_PROMPT_
Copy out, from the entries below, each line holding the string "selector".
····················
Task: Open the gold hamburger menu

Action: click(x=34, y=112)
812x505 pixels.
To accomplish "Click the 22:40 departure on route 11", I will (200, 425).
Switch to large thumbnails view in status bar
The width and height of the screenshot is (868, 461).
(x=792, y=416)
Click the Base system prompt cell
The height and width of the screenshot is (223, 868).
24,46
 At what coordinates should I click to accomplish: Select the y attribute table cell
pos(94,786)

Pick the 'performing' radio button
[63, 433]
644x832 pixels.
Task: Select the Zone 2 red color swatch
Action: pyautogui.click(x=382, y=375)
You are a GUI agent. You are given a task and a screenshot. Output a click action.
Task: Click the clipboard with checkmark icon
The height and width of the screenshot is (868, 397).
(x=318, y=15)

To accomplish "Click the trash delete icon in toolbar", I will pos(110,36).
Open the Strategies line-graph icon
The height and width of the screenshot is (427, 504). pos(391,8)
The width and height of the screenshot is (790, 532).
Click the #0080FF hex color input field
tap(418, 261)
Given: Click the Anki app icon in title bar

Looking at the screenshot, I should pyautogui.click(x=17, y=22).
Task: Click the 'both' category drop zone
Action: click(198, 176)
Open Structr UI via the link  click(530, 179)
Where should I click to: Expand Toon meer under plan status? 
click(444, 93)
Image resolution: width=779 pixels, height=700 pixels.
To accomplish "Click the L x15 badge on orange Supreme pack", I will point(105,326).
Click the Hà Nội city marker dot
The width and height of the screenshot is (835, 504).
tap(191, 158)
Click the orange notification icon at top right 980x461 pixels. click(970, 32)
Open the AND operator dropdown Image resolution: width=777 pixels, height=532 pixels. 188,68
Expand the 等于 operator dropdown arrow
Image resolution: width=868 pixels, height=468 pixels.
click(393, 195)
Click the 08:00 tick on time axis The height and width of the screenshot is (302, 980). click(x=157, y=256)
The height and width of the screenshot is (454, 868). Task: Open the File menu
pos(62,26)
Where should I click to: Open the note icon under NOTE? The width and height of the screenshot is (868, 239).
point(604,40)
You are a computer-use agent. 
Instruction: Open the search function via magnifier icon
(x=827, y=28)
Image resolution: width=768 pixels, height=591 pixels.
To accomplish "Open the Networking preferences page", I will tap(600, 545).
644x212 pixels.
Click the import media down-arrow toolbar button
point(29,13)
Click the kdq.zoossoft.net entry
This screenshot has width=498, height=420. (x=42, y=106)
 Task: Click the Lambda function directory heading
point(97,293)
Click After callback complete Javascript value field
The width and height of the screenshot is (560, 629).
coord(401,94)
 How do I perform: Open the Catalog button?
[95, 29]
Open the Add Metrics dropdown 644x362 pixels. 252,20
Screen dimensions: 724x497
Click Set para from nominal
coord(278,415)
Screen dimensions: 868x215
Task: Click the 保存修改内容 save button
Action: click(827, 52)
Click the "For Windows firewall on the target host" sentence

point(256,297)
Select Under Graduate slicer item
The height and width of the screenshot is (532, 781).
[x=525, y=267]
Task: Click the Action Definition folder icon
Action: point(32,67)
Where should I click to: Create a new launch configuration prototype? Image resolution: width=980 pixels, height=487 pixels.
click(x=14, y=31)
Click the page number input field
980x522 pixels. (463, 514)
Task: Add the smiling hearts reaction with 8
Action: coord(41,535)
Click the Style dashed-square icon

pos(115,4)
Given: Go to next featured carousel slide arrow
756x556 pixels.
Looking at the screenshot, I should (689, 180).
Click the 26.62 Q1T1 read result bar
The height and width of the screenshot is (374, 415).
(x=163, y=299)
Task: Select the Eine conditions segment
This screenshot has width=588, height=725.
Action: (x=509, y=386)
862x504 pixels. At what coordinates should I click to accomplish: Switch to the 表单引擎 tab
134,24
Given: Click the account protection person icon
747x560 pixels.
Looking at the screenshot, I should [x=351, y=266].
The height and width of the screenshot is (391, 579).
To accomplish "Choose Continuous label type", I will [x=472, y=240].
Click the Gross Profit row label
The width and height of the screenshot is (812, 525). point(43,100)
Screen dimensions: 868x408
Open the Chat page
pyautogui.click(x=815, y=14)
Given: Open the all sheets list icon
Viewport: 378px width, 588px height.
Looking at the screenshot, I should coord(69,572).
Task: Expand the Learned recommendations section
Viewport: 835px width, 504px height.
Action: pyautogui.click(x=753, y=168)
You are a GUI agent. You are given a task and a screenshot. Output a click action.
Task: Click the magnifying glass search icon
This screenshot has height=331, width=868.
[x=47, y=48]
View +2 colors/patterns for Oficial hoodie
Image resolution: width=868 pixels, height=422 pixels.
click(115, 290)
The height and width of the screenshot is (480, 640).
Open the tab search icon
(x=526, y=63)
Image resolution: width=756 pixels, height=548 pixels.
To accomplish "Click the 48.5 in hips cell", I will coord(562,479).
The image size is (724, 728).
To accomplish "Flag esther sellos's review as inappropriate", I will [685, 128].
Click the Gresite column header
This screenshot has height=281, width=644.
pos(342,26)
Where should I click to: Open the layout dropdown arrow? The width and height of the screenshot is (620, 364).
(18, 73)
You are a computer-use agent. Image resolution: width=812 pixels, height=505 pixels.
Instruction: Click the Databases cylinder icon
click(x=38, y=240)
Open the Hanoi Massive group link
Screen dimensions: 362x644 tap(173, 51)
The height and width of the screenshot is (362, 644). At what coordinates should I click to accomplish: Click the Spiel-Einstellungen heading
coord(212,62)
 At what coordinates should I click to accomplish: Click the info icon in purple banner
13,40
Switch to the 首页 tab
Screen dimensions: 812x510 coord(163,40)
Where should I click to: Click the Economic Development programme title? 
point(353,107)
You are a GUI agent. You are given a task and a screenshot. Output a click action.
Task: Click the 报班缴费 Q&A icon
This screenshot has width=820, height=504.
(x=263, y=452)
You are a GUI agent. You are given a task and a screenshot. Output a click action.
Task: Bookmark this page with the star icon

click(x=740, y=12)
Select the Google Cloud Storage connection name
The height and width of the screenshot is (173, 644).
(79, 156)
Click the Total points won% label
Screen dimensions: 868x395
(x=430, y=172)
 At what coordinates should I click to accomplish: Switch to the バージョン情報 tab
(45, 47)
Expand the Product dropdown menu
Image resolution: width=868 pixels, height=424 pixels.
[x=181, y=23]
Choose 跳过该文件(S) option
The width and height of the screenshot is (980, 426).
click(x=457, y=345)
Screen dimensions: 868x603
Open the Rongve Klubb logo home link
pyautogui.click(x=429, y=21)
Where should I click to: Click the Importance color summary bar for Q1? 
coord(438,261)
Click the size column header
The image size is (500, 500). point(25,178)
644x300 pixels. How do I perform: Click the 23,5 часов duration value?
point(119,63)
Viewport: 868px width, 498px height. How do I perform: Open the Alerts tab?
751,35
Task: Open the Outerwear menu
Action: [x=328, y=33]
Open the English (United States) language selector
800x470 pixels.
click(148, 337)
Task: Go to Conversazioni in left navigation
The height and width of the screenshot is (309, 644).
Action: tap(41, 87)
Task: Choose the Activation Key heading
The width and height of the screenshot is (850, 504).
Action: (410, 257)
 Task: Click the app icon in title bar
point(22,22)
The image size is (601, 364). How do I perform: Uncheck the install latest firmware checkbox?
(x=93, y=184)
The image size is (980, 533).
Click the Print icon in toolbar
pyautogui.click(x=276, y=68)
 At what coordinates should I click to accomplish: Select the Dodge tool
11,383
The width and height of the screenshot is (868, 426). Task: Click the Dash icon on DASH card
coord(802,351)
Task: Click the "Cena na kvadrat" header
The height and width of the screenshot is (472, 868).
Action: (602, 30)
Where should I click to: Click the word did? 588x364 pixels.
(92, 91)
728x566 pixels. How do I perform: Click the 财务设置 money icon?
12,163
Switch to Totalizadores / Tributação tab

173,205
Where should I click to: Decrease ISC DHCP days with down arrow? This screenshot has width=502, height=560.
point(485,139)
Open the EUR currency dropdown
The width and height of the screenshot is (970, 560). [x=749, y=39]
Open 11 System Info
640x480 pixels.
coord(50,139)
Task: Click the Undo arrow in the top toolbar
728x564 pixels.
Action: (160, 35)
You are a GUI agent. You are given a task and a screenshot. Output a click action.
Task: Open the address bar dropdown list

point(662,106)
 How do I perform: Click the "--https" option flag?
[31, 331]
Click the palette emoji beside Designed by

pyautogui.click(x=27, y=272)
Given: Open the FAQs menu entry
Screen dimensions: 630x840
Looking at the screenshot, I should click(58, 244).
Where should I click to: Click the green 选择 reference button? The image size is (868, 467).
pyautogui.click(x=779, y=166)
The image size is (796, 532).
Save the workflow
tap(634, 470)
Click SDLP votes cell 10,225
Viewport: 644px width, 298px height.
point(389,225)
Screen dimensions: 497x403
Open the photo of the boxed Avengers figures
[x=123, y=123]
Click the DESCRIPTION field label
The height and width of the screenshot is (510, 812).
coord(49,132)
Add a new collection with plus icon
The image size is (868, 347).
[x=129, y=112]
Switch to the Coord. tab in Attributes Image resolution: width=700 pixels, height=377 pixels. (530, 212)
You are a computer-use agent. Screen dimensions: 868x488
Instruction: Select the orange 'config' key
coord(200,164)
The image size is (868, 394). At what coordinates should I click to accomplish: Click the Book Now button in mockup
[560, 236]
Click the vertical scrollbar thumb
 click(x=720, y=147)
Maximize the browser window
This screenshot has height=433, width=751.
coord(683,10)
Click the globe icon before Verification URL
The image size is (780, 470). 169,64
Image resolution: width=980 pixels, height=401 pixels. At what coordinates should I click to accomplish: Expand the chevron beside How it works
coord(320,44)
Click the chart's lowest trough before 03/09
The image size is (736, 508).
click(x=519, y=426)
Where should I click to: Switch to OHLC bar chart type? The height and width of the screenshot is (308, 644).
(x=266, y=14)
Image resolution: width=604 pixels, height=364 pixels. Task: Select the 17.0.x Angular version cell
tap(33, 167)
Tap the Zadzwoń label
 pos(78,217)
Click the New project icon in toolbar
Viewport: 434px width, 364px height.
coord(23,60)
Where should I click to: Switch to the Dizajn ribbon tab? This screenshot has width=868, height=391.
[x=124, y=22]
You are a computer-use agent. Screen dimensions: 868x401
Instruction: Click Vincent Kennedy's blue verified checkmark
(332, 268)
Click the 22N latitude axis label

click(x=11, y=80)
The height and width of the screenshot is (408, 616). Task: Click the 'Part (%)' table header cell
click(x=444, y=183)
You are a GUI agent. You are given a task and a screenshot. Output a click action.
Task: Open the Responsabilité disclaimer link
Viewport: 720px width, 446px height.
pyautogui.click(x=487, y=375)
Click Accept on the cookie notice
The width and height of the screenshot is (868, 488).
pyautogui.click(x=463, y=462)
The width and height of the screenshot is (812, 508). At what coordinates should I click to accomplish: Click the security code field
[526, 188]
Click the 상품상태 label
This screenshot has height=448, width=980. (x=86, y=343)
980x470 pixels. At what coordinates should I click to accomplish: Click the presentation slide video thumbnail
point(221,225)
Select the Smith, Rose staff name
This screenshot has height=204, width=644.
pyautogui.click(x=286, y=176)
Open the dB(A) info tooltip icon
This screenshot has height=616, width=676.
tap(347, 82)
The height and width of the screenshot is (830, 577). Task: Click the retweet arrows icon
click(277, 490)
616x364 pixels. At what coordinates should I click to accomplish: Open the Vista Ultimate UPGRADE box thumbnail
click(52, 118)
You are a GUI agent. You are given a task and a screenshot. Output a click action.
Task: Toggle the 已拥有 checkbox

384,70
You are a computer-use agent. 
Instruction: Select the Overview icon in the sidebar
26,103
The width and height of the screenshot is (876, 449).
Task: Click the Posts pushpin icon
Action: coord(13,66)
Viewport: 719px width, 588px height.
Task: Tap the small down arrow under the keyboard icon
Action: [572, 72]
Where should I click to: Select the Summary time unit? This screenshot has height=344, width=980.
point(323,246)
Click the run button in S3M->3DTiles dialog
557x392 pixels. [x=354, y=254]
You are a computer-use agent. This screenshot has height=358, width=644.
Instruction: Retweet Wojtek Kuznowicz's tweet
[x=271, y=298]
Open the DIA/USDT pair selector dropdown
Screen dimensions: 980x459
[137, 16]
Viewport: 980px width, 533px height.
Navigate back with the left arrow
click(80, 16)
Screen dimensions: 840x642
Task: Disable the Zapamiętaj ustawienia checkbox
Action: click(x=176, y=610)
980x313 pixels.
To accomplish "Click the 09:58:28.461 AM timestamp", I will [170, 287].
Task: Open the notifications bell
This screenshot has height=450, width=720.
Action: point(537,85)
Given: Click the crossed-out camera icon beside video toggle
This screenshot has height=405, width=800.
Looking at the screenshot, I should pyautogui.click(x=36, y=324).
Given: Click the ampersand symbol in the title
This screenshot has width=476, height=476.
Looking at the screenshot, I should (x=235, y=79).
····················
_YOUR RESPONSE_
Open the English (United States) language selector
Open the DIA/USDT pair selector dropdown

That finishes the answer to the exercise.